同行してくれた盛さんというお茶の振興の為にあちこち書けまわっている女性が、細かいニュアンスを英語で通訳してくれたのを聞いて、ちょっとびっくり。僕の選んだお茶は確かにコンクールで入賞した良いお茶なのだそうだ。でも、去年のお茶。一方、もう一つの東方美人は、今年のお茶。少しでも古さが混ざると、ティスティングでは、良い評価にはならないのだという。

個人的には、少し置いたほうが良いと思うお茶もあって(陳年茶は苦手だが)、昨年の夏のお茶と今年の夏のお茶は、保存方法さえ良ければ(東方美人のように発酵も火入れも結構強いお茶の場合は特に)そんなに違いはないと思っている。

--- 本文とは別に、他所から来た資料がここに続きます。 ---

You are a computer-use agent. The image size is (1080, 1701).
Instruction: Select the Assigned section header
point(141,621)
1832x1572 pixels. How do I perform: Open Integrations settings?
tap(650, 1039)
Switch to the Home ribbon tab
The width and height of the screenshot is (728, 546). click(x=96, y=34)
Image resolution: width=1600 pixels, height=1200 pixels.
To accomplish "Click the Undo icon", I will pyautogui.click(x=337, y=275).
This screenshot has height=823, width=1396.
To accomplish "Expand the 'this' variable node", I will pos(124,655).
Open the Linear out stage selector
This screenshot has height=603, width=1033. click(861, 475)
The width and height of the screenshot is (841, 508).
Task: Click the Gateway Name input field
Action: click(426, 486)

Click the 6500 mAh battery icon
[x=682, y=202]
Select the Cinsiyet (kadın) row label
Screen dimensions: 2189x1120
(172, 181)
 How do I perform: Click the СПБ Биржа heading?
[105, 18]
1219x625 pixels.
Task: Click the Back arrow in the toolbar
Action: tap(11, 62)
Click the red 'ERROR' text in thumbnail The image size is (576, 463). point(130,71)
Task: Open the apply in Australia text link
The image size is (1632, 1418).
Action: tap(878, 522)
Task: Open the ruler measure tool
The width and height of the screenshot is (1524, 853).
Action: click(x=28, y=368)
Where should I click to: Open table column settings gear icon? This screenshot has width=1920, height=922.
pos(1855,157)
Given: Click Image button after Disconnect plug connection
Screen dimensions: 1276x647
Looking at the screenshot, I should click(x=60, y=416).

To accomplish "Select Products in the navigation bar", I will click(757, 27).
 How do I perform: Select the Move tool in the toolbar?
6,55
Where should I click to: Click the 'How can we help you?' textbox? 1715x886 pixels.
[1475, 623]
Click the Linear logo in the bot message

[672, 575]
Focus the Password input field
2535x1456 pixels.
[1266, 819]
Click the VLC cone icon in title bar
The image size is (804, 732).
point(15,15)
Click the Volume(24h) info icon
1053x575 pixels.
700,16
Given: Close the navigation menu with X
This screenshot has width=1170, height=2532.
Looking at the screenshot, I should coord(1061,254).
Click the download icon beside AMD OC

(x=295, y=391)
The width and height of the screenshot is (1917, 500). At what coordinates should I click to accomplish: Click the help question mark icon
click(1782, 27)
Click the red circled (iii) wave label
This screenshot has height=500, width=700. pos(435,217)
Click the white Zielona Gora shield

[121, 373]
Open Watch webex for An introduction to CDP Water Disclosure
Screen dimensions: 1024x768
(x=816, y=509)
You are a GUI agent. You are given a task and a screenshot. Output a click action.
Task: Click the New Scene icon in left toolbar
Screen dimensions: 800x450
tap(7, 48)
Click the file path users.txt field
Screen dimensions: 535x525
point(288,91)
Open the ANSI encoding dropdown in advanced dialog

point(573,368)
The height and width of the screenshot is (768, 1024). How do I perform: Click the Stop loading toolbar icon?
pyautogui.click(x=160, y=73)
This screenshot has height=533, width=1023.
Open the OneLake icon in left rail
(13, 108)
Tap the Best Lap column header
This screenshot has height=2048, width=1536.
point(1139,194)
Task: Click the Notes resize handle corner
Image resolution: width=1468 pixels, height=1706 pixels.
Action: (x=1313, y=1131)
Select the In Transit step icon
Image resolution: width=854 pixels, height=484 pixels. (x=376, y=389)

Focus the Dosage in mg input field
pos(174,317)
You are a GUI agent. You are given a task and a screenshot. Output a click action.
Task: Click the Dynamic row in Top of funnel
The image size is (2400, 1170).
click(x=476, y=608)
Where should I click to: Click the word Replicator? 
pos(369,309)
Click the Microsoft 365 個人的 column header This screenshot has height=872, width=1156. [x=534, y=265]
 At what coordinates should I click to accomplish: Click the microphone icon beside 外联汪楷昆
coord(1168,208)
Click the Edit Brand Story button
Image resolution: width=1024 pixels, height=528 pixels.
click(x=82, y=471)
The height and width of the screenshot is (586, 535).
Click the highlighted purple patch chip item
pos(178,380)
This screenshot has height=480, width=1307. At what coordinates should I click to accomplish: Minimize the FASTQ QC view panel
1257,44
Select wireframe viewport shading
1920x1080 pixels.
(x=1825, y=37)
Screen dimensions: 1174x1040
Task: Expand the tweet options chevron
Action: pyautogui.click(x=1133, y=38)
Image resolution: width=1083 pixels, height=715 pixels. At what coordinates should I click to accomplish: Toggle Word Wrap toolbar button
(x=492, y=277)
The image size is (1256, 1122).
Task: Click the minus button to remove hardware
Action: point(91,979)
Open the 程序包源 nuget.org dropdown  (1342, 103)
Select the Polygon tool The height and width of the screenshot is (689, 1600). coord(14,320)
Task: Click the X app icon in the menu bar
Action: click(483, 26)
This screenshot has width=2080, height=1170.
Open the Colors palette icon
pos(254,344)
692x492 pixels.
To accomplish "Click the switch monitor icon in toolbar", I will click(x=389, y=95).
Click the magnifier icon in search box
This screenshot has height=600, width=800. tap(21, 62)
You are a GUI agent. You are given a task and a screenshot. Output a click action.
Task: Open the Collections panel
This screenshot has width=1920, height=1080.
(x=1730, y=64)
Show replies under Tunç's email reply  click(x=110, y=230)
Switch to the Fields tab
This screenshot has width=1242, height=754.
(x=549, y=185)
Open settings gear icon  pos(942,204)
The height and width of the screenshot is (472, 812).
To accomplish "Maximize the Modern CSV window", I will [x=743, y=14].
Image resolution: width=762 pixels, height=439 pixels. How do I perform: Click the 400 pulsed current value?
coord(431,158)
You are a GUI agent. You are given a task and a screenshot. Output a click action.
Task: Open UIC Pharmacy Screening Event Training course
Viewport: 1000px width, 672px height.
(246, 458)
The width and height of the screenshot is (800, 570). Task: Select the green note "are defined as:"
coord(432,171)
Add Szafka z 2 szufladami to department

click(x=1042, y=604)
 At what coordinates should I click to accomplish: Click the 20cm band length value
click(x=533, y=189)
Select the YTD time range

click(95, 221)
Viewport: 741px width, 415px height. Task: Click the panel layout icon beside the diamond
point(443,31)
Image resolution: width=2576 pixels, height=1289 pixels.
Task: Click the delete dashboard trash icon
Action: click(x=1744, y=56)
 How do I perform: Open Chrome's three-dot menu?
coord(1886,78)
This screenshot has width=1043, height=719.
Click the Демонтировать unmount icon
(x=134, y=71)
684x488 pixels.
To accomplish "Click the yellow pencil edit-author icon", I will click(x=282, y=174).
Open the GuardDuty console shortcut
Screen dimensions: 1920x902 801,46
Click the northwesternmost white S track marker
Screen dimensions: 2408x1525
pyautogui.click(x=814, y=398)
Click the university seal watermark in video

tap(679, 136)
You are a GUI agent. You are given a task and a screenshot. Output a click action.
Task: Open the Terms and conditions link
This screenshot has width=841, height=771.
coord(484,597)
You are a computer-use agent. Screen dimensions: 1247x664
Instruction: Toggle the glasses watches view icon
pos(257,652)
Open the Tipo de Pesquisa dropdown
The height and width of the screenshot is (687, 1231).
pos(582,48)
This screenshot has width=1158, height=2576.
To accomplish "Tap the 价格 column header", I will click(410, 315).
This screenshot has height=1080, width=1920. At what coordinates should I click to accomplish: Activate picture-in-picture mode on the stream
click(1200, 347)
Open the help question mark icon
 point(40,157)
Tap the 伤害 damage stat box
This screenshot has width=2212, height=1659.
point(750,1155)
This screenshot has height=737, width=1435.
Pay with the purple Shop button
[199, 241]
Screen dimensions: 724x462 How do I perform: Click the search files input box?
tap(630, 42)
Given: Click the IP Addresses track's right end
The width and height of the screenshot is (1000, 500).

そんな気持ちが、それから数年たった今でも僕の中に燻っていて、お茶の古い味に関してはまだ納得出来ずにいる。だから、いまやっている品茶の会でのカリキュラムには是非にでも、「お茶の古い味の認識」というのをやってみたいと思っている。

もっとも、テイスティングの結果としての品評会受賞茶の全てが、僕の嗜好とマッチするとは思えなくて、受賞茶ではないお茶にも、おいしいお茶が沢山さんあって、だから、いまでも、お茶の良し悪しは、あくまでも自分の中にある一定の基準・メジャーにしたがって選考されているわけだ。

たしかに台湾のテイスティングのやり方は、一定の合理的な判断の仕方だとは思うものの、普段飲んだ時に美味しければ良いじゃんと普段は思っている。

テイスティングのやり方で入れたお茶と、普段自分で入れるお茶の違い、つまりテイスティングのやり方だと、どこがどのように強調されるのか、デフォルメされるのか、そして古い味とはなにか、そんなことを引き続き追求してみるのも悪くない。